Secondo un’indagine condotta da Datanalysis su 500 genitori che hanno avuto un figlio ricoverato in ospedale per la varicella e le sue complicazioni l’impatto in termini di disagio per la famiglia è estremamente significativo, per questo il 67,2 per cento consiglierebbe alle famiglie di vaccinare i bimbi. Eppure solo l’8,9 per cento degli intervistati sa dell’esistenza di un vaccino specifico.
La varicella, per molte persone, soprattutto in età avanzata, potrebbe ripresentarsi con una “riaccensione” del virus, che comporterebbe il doloroso “fuoco di Sant’Antonio”. La varicella è una malattia che lascia il segno, e non solo qualche brutto ricordo sulla pelle.
Eppure, non tutti sanno, che esiste una vaccinazione.
“La vaccinazione per la varicella rappresenta uno strumento estremamente efficace in termini di protezione del singolo e di sanità pubblica, visto che la malattia può dare origine a complicanze anche gravi che rendono necessario il ricovero in ospedale – spiega Giovanni Gabutti, Ordinario di Igiene e Medicina Preventiva, Università degli Studi di Ferrara. – Le stime dicono che prima delle campagne di vaccinazione la varicella ogni anno colpiva circa 500.000 persone in Italia, in 4 casi su 5 nella fascia d’età 0-14 anni. Oggi la situazione è molto diversa: con il vaccino possiamo ottenere una significativa riduzione del numero di casi di varicella con complicanze e ospedalizzazioni, oltre al più generale contenimento della morbosità della malattia. Inoltre la vaccinazione universale dell’infanzia, creando l’immunità di gregge, potrebbe consentire la riduzione dei casi di patologia in tutte le fasce d’età”.
A testimoniare l’efficacia dei programmi di vaccinazione, oltre a dati derivanti da altre nazioni, ci sono le esperienze di alcune regioni italiane che da tempo hanno da tempo adottato una campagna vaccinale con ottimi risultati da Nord a Sud.
La varicella che cos’è?
La varicella è una malattia infettiva estremamente contagiosa, provocata dal virus Varicella zoster (Vzv) della famiglia degli Herpes virus. Si presenta dopo un paio di settimane dal contagio con febbre alta ed eruzione cutanea facimente riconoscibile, perché presenta le classiche vescicole che evolvono in pustole, associate al prurito, e infine alle croste.

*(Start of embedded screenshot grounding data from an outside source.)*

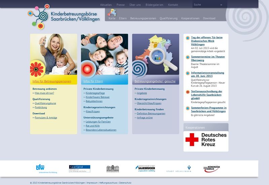
Task: Open the Anfrage online link
Action: [145, 118]
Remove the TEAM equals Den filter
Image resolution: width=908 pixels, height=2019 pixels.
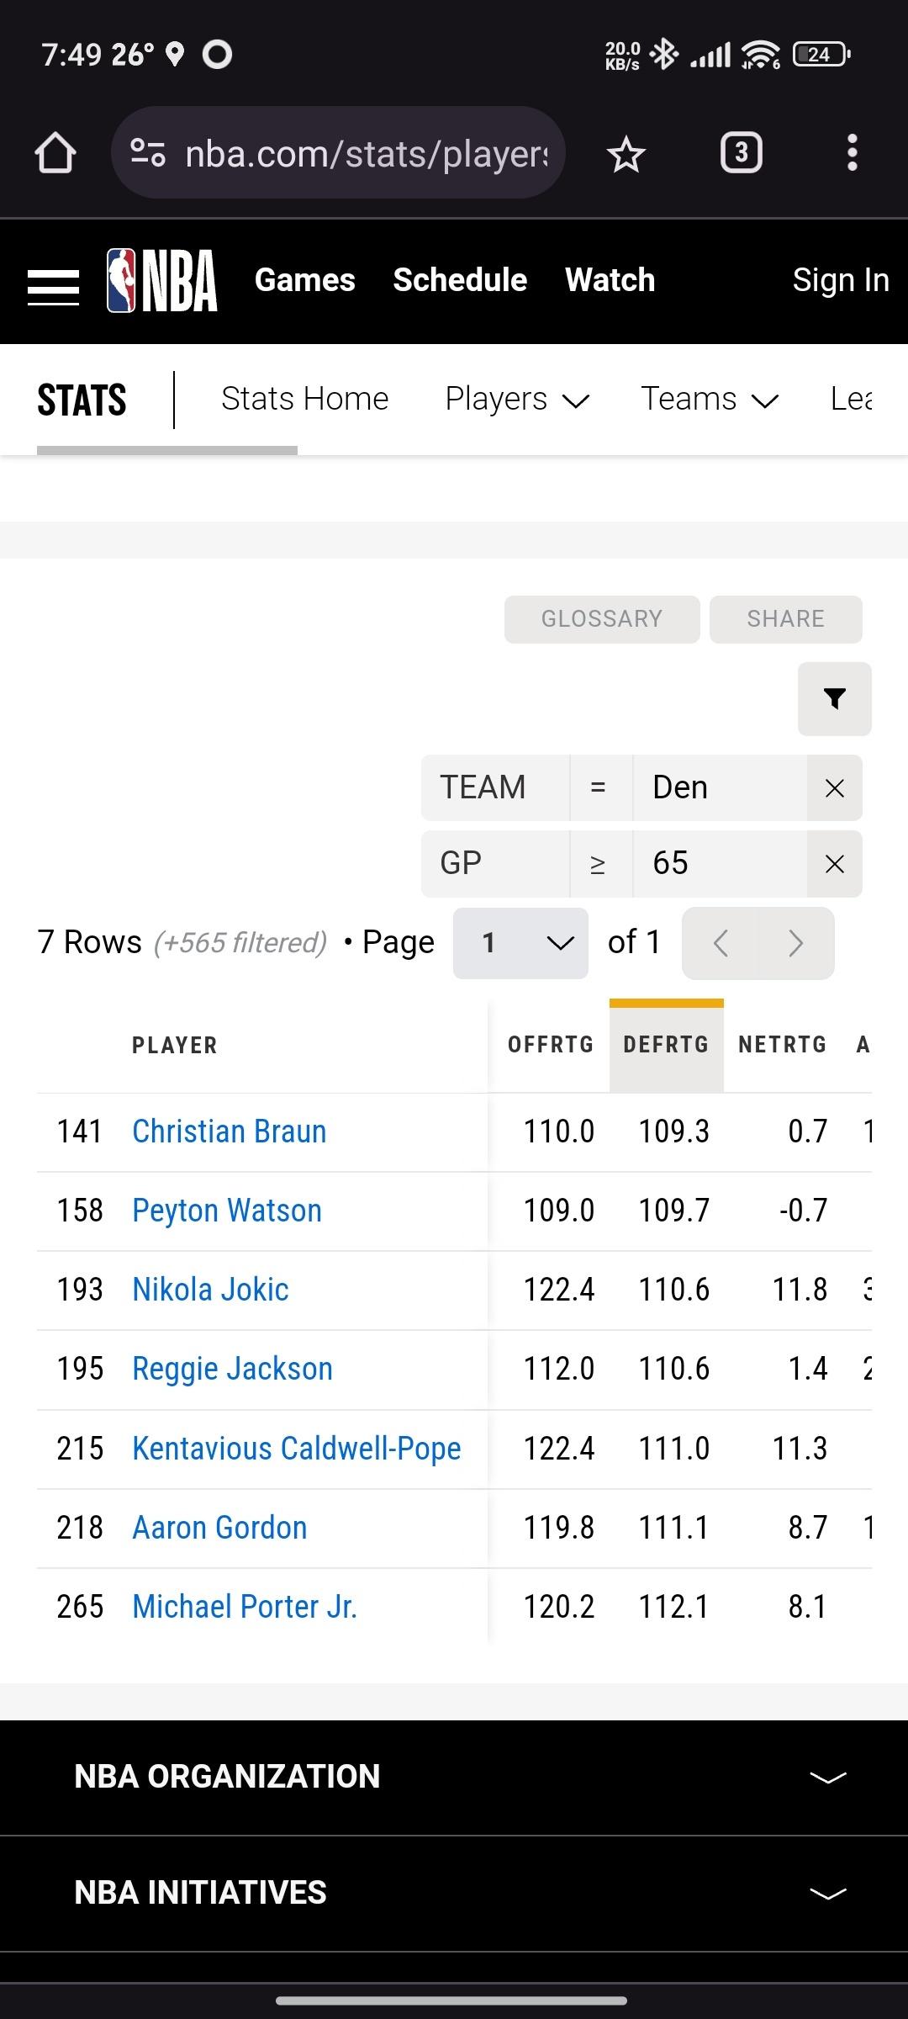click(834, 788)
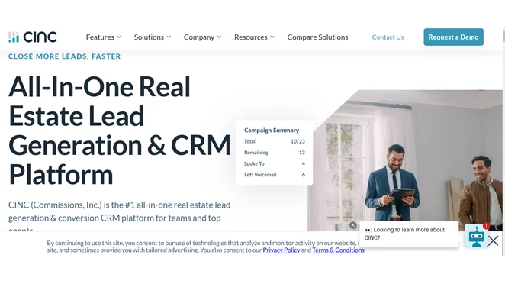505x284 pixels.
Task: Open the Terms & Conditions link
Action: (338, 250)
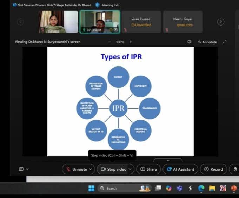
Task: Open the Annotate tool
Action: (x=207, y=42)

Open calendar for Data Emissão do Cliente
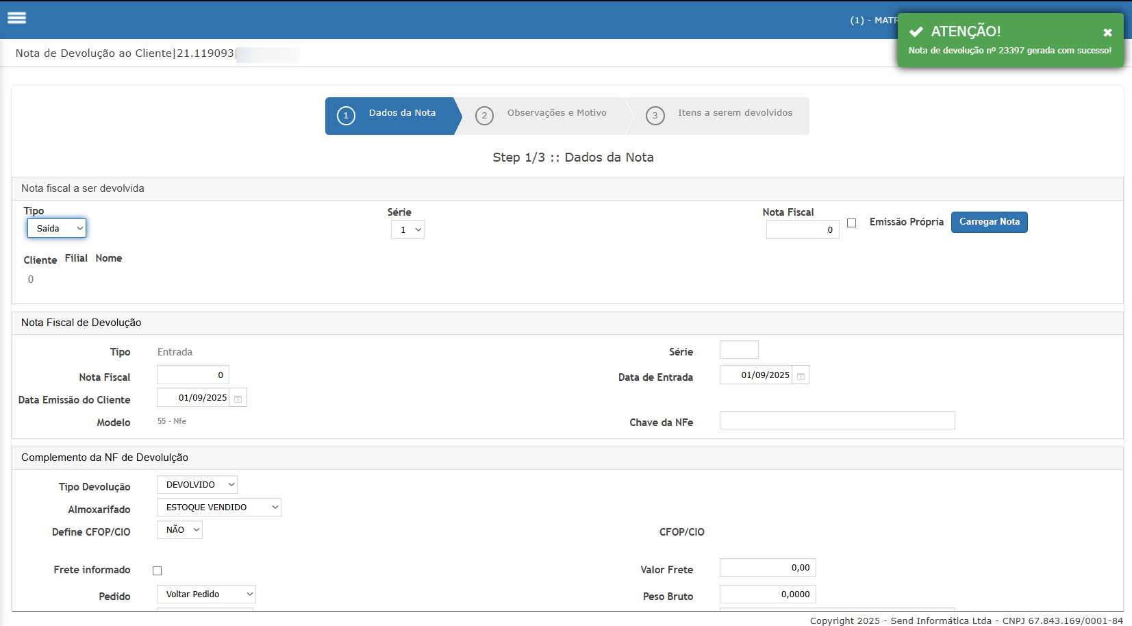(238, 399)
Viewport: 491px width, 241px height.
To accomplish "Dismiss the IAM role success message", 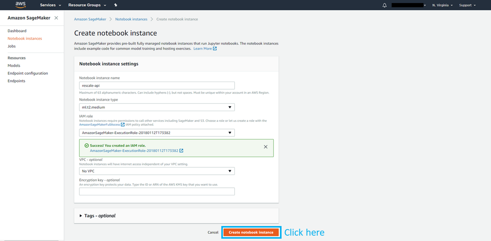I will (266, 147).
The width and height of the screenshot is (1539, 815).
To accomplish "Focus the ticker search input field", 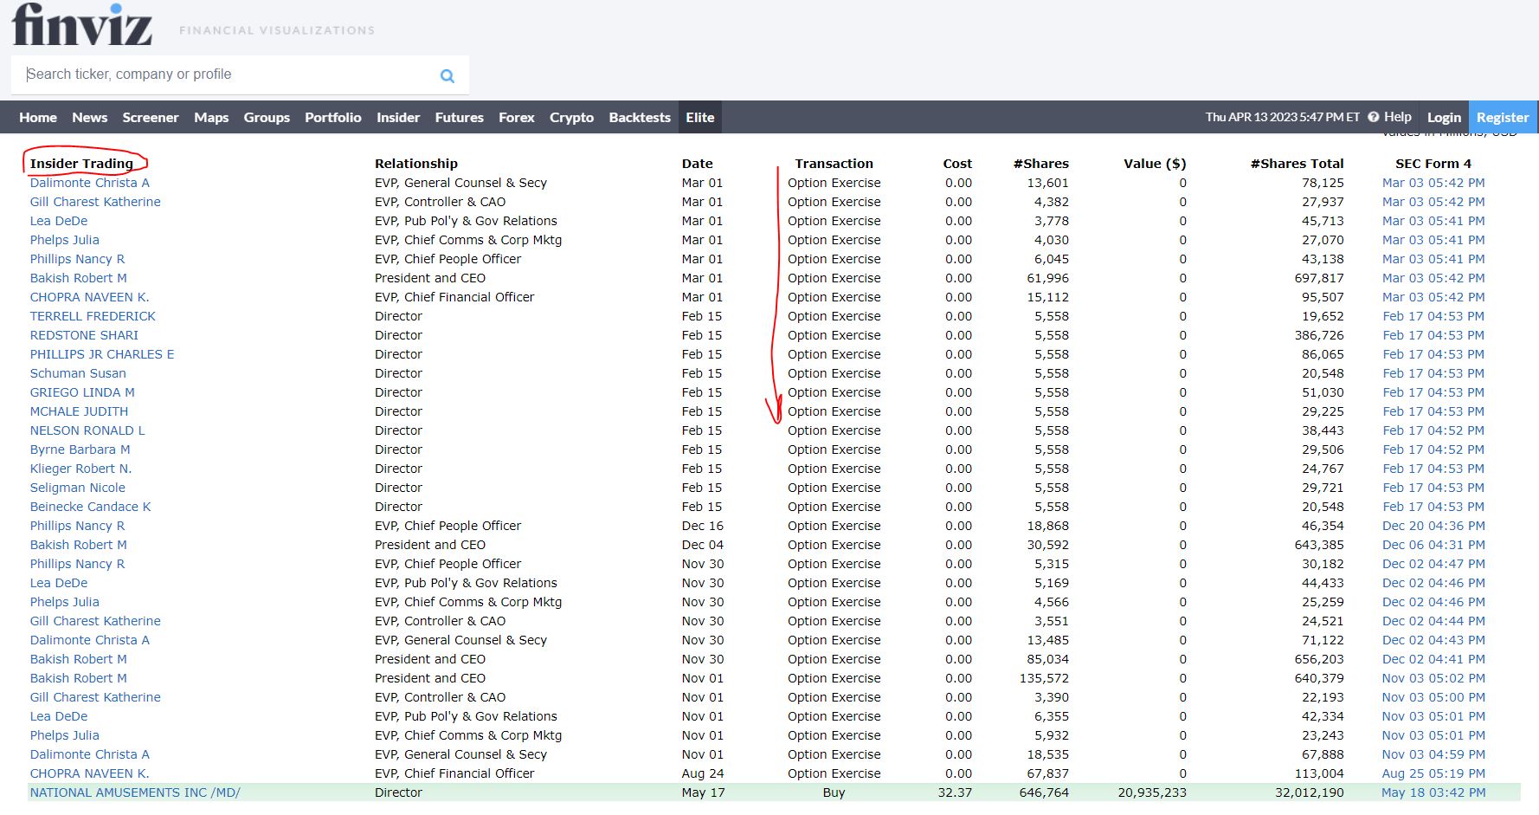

Dopo di che il contagio che era iniziata due giorni prima della comparsa dei sintomi, cessa.
Attenzione alle complicanze
Le complicanze più frequenti sono di tipo dermatologico, come sovrainfezioni batteriche delle pustole, ma anche polmoniti e meningo-encefaliti. Nei bambini sani, in Italia queste complicanze rappresentano il 3-5% dei casi (quindi circa 20mila all’anno) incidenza che aumenterebbe in presenza di un quadro clinico complesso: ad esempio, «nei bambini con dermatite atopica aumenta il rischio di infezioni, in chi soffre di fibrosi cistica o nei prematuri, invece, il rischio è quello del complicanze respiratorie; negli immunocompromessi la situazione può diventare ancora più seria».
A spiegarlo è la professoressa Susanna Esposito pediatra del Policlinico dell’Università Statale di Milano e presidentessa dell’Associazione Mondiale per le Malattie Infettive e i Disordini Immunologici (WAidid). «I tempi di degenza possono essere anche piuttosto lunghi, con il bambino costretto all’isolamento per evitare la trasmissione della malattia».
Nell’adulto, poi, dove il contagio che avviene spesso in ambito lavortivo, sopraggiungono tantissime complicanze che possono essere anche di tipo neurologico.
Se poi si tratta di una donna in gravidanza, la cosa si complica ulteriormente. I problemi possono riguardare sia la gestante che il feto, nel quale può svilupparsi la sindrome da varicella congenita (se l’infezione è contratta nelle prime settimane di gravidanza) oppure una grave forma di varicella nel neonato (se il contagio è avvenuto negli ultimi giorni della gravidanza).